UNE CAMÉRA DANS LA SOURIS : THE MOVIES
Lundi 6 Avril 2009
Par Louis Filiatrault
On l'a souvent entendu de la bouche des penseurs comme de celle des
chefs de studio: le jeu vidéo serait le nouveau cinéma,
les acteurs virtuels remplaceront les comédiens de chair, le
spectateur sera maître du récit, et ainsi de suite. Il
importe cependant de savoir de quel cinéma on parle, ou plutôt
à quelle conception du cinéma font référence
les divers intervenants. Il sera bien sûr question dans certains
cas d'un cinéma populaire dont le sommet artistique serait La
Liste de Schindler, et ailleurs d'un «cinéma»

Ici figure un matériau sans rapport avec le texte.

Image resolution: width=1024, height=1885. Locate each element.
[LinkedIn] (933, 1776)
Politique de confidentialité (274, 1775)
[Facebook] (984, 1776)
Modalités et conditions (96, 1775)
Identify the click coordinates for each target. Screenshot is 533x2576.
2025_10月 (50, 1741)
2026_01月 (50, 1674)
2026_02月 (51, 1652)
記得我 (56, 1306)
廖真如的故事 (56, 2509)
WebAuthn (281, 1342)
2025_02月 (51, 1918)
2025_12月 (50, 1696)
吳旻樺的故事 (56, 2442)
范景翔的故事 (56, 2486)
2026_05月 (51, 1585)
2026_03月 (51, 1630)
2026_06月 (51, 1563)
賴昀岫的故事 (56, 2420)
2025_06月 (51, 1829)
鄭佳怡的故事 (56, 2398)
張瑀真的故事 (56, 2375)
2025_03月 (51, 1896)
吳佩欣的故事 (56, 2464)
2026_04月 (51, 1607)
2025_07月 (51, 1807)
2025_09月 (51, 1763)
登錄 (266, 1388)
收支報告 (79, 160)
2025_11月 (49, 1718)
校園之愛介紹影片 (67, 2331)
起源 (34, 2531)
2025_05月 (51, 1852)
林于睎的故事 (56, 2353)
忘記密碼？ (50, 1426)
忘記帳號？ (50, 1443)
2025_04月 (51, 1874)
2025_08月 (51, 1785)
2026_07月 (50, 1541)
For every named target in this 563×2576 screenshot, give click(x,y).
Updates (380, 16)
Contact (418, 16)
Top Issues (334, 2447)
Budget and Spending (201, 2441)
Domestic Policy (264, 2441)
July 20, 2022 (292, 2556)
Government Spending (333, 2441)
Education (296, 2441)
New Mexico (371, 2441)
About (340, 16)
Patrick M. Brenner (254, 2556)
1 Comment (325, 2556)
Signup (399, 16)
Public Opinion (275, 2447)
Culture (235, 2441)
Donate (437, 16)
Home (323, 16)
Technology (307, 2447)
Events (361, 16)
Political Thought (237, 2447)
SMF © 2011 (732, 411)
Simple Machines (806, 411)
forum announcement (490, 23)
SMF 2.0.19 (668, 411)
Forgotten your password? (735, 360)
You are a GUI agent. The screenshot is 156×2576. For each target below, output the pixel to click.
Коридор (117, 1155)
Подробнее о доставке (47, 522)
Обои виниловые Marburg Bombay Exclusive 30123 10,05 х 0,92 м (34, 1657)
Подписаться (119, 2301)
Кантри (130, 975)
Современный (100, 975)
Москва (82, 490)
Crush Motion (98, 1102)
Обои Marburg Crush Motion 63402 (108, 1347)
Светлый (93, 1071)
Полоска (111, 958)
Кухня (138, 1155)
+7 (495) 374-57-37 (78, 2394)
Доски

hypothétique, encore à inventer, affranchi de l'héritage
des grands auteurs du septième art. Il s'agit donc, dans un cas,
d'une vision punitivement étroite, et de l'autre d'une conception
encore trop vague pour être constructive.
La révolution numérique a permis à plus d'amateurs
que jamais de se convertir à la vidéo, mais des ressources
limitées continuent de restreindre les phantasmes les plus farfelus
des aspirants cinéastes assoiffés de nouvelles images
- en l'occurence les leurs. C'est un peu à cette réalité
que cherche à répondre un jeu comme The Movies,
qui propose entre autres choses un système de création
« filmique » correspondant plus ou moins étroitement
à la machine hollywoodienne. Que le programme échoue à
satisfaire les attentes créatives les plus pointues ne constitue
pas une surprise en soi, mais c'est une toute autre dimension qui en
fait un objet d'intérêt particulier pour les cinéphiles.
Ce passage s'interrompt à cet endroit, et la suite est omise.